→ **PROVIDED ENTRIES**:
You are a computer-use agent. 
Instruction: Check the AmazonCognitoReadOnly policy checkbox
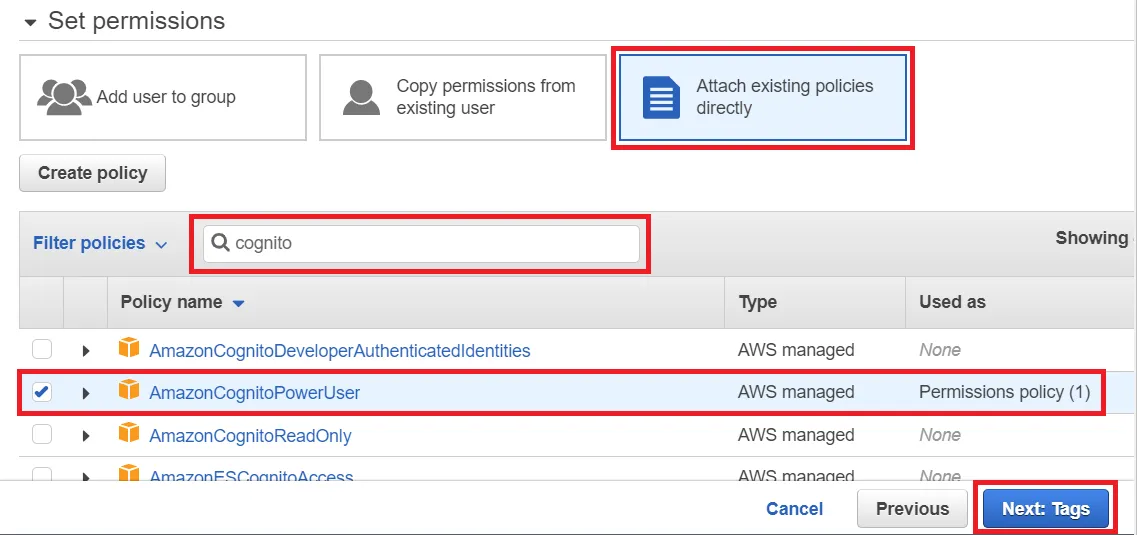pyautogui.click(x=42, y=434)
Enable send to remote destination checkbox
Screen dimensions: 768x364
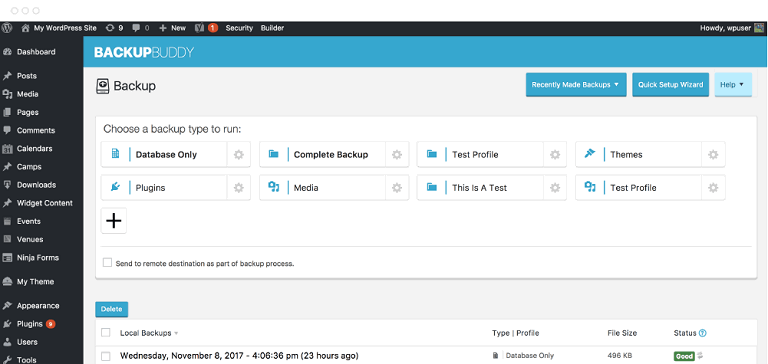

→ **YOUR INSTRUCTIONS**:
Your reply should consist of the data, transcribed exactly, and should hold no pictures.

→ **ANSWER SPACE**:
You are a computer-use agent. 
Instruction: Check the AmazonCognitoReadOnly policy checkbox
pyautogui.click(x=42, y=434)
Enable send to remote destination checkbox
Screen dimensions: 768x364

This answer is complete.